* What to work on *
Print every record below exactly as it stands.

=-=-=-=-=

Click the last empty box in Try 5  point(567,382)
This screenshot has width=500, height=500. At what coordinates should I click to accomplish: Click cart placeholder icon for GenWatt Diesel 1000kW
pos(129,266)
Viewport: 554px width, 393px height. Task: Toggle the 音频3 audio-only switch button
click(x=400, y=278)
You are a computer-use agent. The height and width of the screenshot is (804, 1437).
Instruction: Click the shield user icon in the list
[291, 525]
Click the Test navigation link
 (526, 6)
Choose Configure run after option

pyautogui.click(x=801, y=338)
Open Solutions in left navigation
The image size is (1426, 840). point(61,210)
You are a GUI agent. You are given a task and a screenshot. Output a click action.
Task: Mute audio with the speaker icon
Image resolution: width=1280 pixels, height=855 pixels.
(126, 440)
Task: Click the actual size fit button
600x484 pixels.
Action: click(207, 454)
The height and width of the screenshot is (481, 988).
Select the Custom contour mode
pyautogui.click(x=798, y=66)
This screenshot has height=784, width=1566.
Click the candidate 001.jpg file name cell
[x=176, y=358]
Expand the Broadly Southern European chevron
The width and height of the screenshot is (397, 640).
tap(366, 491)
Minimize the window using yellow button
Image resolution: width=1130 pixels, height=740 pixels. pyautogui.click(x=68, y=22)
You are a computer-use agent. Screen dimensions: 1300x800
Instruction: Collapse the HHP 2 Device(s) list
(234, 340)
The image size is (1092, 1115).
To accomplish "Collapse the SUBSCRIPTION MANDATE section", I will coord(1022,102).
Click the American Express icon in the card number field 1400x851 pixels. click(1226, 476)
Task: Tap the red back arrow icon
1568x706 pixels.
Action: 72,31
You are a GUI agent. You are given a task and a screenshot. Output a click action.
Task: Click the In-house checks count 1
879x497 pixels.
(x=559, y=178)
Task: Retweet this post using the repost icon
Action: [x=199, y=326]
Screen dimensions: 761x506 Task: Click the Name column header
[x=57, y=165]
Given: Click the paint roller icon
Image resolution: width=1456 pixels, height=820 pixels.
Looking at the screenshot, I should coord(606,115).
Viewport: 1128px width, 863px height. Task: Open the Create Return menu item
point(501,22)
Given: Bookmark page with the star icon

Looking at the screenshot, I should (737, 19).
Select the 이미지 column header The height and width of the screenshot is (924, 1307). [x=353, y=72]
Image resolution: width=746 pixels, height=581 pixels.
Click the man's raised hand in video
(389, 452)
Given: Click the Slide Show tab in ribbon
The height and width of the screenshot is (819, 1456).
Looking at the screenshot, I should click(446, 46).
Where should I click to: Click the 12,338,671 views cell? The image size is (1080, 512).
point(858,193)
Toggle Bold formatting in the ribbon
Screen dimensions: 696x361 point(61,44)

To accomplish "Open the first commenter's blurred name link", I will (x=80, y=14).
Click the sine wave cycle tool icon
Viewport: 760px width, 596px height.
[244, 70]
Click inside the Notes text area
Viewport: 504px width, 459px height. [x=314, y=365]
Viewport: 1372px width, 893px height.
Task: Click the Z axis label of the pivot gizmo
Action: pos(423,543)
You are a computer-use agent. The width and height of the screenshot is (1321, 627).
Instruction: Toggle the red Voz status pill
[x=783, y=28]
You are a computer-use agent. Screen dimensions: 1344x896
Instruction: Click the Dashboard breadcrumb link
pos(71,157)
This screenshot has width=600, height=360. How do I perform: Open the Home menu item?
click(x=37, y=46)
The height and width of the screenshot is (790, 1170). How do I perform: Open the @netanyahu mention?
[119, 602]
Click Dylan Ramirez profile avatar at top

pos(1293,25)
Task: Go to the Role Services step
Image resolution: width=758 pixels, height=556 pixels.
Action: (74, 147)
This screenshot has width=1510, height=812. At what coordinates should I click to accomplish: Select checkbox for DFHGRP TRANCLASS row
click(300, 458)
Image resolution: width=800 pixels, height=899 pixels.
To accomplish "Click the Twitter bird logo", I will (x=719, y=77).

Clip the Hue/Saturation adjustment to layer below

=-=-=-=-=

* Solved problem *
Click the last empty box in Try 5  point(567,382)
This screenshot has width=500, height=500. At what coordinates should I click to accomplish: Click cart placeholder icon for GenWatt Diesel 1000kW
pos(129,266)
Viewport: 554px width, 393px height. Task: Toggle the 音频3 audio-only switch button
click(x=400, y=278)
You are a computer-use agent. The height and width of the screenshot is (804, 1437).
Instruction: Click the shield user icon in the list
[291, 525]
Click the Test navigation link
 (526, 6)
Choose Configure run after option

pyautogui.click(x=801, y=338)
Open Solutions in left navigation
The image size is (1426, 840). point(61,210)
You are a GUI agent. You are given a task and a screenshot. Output a click action.
Task: Mute audio with the speaker icon
Image resolution: width=1280 pixels, height=855 pixels.
(126, 440)
Task: Click the actual size fit button
600x484 pixels.
Action: click(207, 454)
The height and width of the screenshot is (481, 988).
Select the Custom contour mode
pyautogui.click(x=798, y=66)
This screenshot has height=784, width=1566.
Click the candidate 001.jpg file name cell
[x=176, y=358]
Expand the Broadly Southern European chevron
The width and height of the screenshot is (397, 640).
tap(366, 491)
Minimize the window using yellow button
Image resolution: width=1130 pixels, height=740 pixels. pyautogui.click(x=68, y=22)
You are a computer-use agent. Screen dimensions: 1300x800
Instruction: Collapse the HHP 2 Device(s) list
(234, 340)
The image size is (1092, 1115).
To accomplish "Collapse the SUBSCRIPTION MANDATE section", I will coord(1022,102).
Click the American Express icon in the card number field 1400x851 pixels. click(1226, 476)
Task: Tap the red back arrow icon
1568x706 pixels.
Action: 72,31
You are a GUI agent. You are given a task and a screenshot. Output a click action.
Task: Click the In-house checks count 1
879x497 pixels.
(x=559, y=178)
Task: Retweet this post using the repost icon
Action: [x=199, y=326]
Screen dimensions: 761x506 Task: Click the Name column header
[x=57, y=165]
Given: Click the paint roller icon
Image resolution: width=1456 pixels, height=820 pixels.
Looking at the screenshot, I should coord(606,115).
Viewport: 1128px width, 863px height. Task: Open the Create Return menu item
point(501,22)
Given: Bookmark page with the star icon

Looking at the screenshot, I should (737, 19).
Select the 이미지 column header The height and width of the screenshot is (924, 1307). [x=353, y=72]
Image resolution: width=746 pixels, height=581 pixels.
Click the man's raised hand in video
(389, 452)
Given: Click the Slide Show tab in ribbon
The height and width of the screenshot is (819, 1456).
Looking at the screenshot, I should click(446, 46).
Where should I click to: Click the 12,338,671 views cell? The image size is (1080, 512).
point(858,193)
Toggle Bold formatting in the ribbon
Screen dimensions: 696x361 point(61,44)

To accomplish "Open the first commenter's blurred name link", I will (x=80, y=14).
Click the sine wave cycle tool icon
Viewport: 760px width, 596px height.
[244, 70]
Click inside the Notes text area
Viewport: 504px width, 459px height. [x=314, y=365]
Viewport: 1372px width, 893px height.
Task: Click the Z axis label of the pivot gizmo
Action: pos(423,543)
You are a computer-use agent. The width and height of the screenshot is (1321, 627).
Instruction: Toggle the red Voz status pill
[x=783, y=28]
You are a computer-use agent. Screen dimensions: 1344x896
Instruction: Click the Dashboard breadcrumb link
pos(71,157)
This screenshot has width=600, height=360. How do I perform: Open the Home menu item?
click(x=37, y=46)
The height and width of the screenshot is (790, 1170). How do I perform: Open the @netanyahu mention?
[119, 602]
Click Dylan Ramirez profile avatar at top

pos(1293,25)
Task: Go to the Role Services step
Image resolution: width=758 pixels, height=556 pixels.
Action: (74, 147)
This screenshot has width=1510, height=812. At what coordinates should I click to accomplish: Select checkbox for DFHGRP TRANCLASS row
click(300, 458)
Image resolution: width=800 pixels, height=899 pixels.
To accomplish "Click the Twitter bird logo", I will (x=719, y=77).

Clip the Hue/Saturation adjustment to layer below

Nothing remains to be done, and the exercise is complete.